Simply observing how it is to be breathing.
Noting the depth perhaps of your breathing.
Just kindly observing is it shallow or is it deep?
Becoming curious about the rhythm of your breathing.
Is it regular?
Is it fast?
Is it slow?
Is it possible to draw your attention to that moment just between an in-breath and an out-breath,
That subtle pause before you begin this magical process once again.
And at times our breath may not be the kindest anchor for us in this moment.
And if that's the case,
Tuning in to your own wisdom and perhaps choosing another anchor,
Maybe the weight of your body as you sit here,
Those points of contact with your body and the floor or the chair or stool beneath you.

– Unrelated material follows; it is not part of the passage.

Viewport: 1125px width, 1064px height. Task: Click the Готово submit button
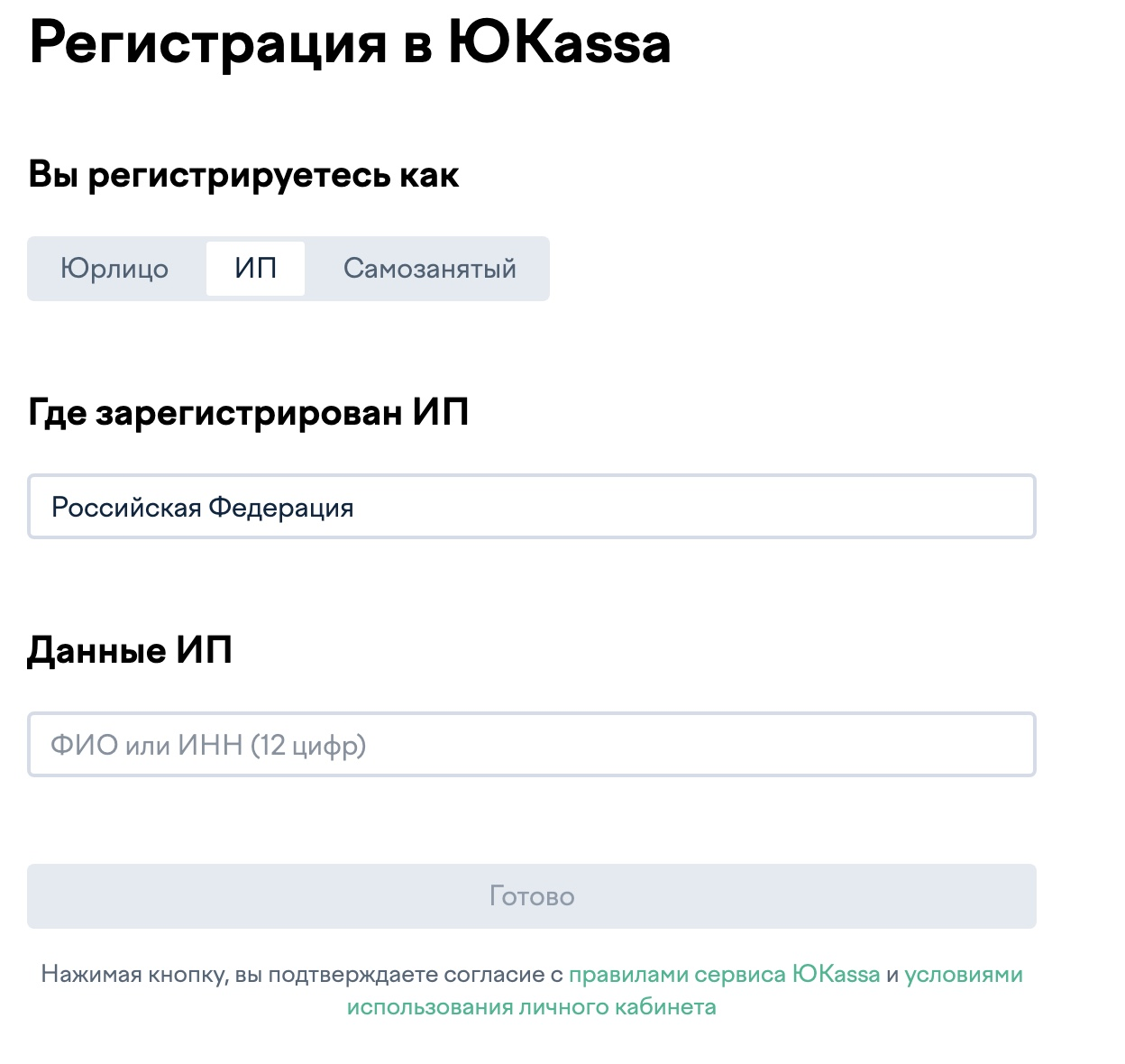click(x=532, y=896)
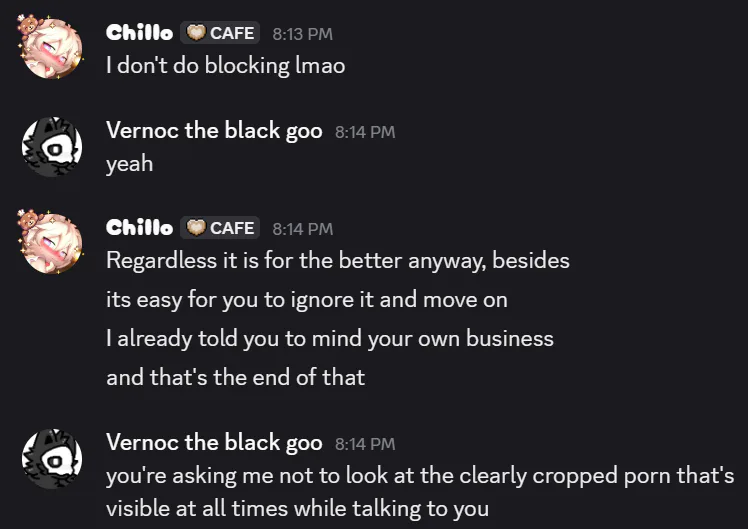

Seeing if it's possible to rest your attention with your chosen anchor and inviting curiosity here.
How would it be to return your attention to your breathing?
Or would it be more nurturing to rest with another anchor?
And if you are using your breathing as your anchor in this moment,
Perhaps exploring this rise,
This fall.
How is it to breathe in?
Are you aware of the shifting sensation of fabric against your skin?
Noticing maybe this subtle movement as you breathe in and out and your clothes move gently across your skin.
Not needing to change or force your breathing in any way,
Simply resting your attention on your own breath.
And when you find that it's gone elsewhere,
Maybe thoughts of your day ahead or plans you have to make or memories of things happened,
Just note where it's gone,
All the thinking,
Planning,
And then gently but purposefully leading your attention back to your chosen anchor,
To the rhythm of your breath.
Just this breath.
Knowing that it doesn't matter if it's the first or one hundredth time that your mind wanders.
The most important moment is the next one.
Directing your attention back towards your breathing,
Mindfully aware,
Purposefully choosing to direct your attention towards your breathing and resting in this awareness.
Rest your forces.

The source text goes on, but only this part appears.